> What is needed
Write out word for word the lines from the one holding "Click the bright vertical burst line at 03:47" through the end of the data, and only those lines. Pictures stay out.

> Extracted entries
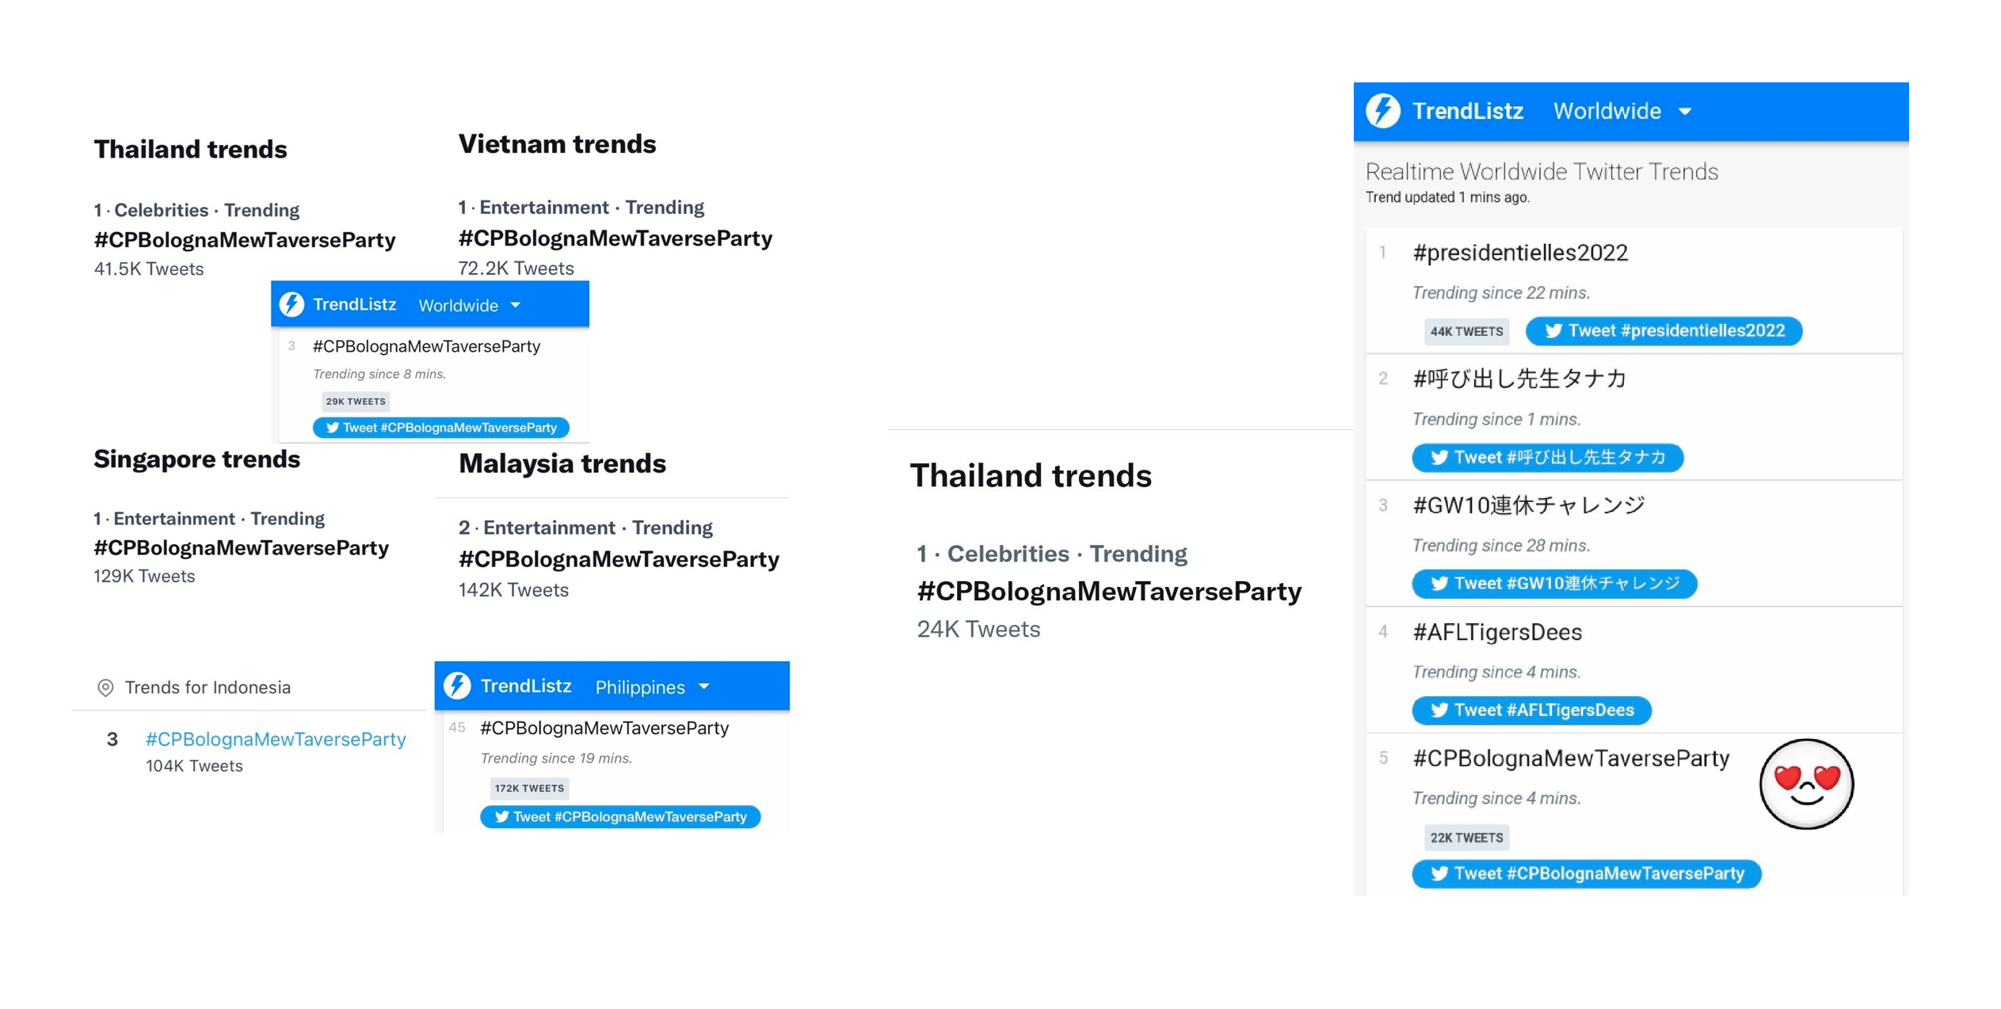This screenshot has width=2001, height=1009.
Task: Open the Indonesia #CPBolognaMewTaverseParty hashtag link
Action: point(276,739)
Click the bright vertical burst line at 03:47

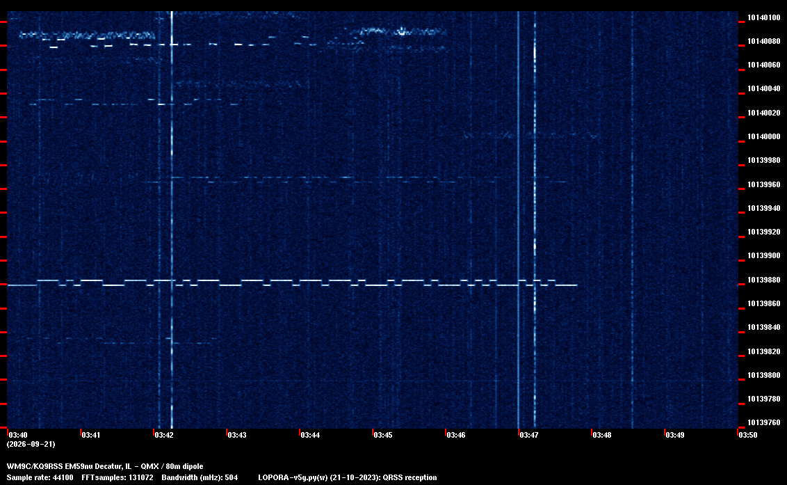[x=519, y=220]
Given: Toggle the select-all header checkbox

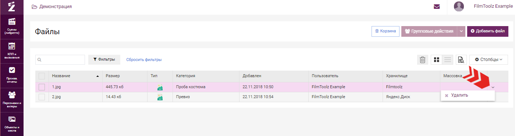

> Result
Click the bright vertical burst line at 03:47

[x=519, y=220]
Given: Toggle the select-all header checkbox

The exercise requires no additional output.